2.3. Het betoog van appellante slaagt niet. De Afdeling deelt het oordeel van de rechtbank dat de minister zich op het standpunt heeft mogen stellen dat de aanwezige twijfel aan de juistheid van de ongehuwdverklaring niet is weggenomen. Tijdens het verificatie-onderzoek zijn door naaste familieleden van appellante verklaringen afgelegd die wijzen op het mogelijk nog bestaan van een huwelijk ten tijde van het afleggen van de ter legalisatie aangeboden verklaring. Onder verwijzing naar haar uitspraak van 13 juni 2001 (zaaknr. 200003274/01, gepubliceerd in AB 2001,267 en JB 2001/194), bevestigt de Afdeling haar oordeel dat niet bepalend is of het vermeende huwelijk naar Ghanees recht rechtsgeldig tot stand is gekomen, officieel is ingeschreven in een daartoe bestemd openbaar register dan wel of het huwelijk naar Nederlands internationaal privaatrecht wordt erkend.

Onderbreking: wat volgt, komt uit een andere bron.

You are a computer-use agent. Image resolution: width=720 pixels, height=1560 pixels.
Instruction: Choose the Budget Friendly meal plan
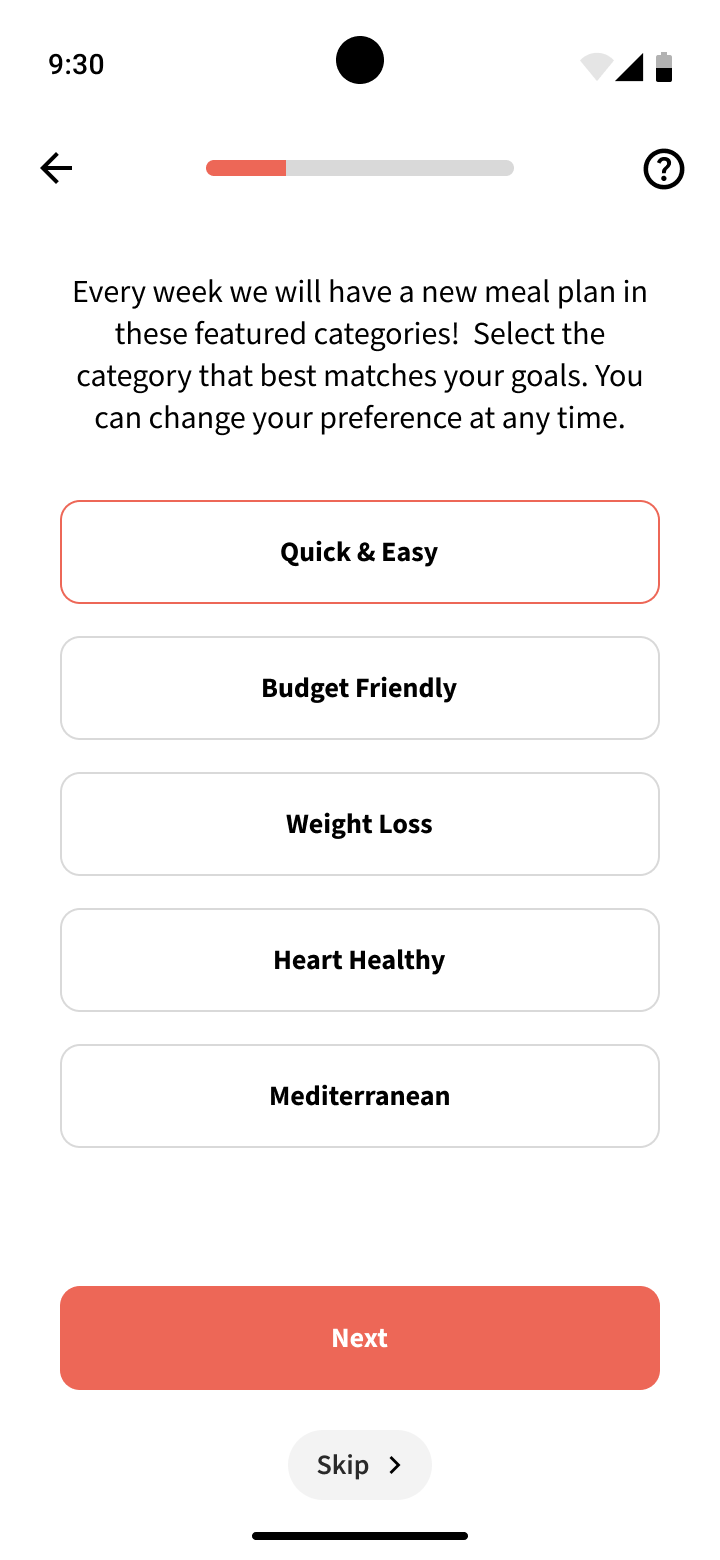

Tenslotte bestaat er geen grond voor het oordeel dat het verificatie-onderzoek onzorgvuldig is geweest omdat de minister het onderzoek niet heeft uitgevoerd op de door appellante in hoger beroep uiteengezette wijze.
2.4. Het hoger beroep is ongegrond. De aangevallen uitspraak dient te worden bevestigd.
2.5. Voor een proceskostenveroordeling bestaat geen aanleiding.
De Afdeling bestuursrechtspraak van de Raad van State
Recht doende in naam der Koningin:
bevestigt de aangevallen uitspraak.
Aldus vastgesteld door mr. B. van Wagtendonk , Voorzitter, en mr. M.G.J. Parkins-de Vin en mr. H.G. Lubberdink, Leden, in tegenwoordigheid van mr. J.H.C.A. Muller, ambtenaar van Staat.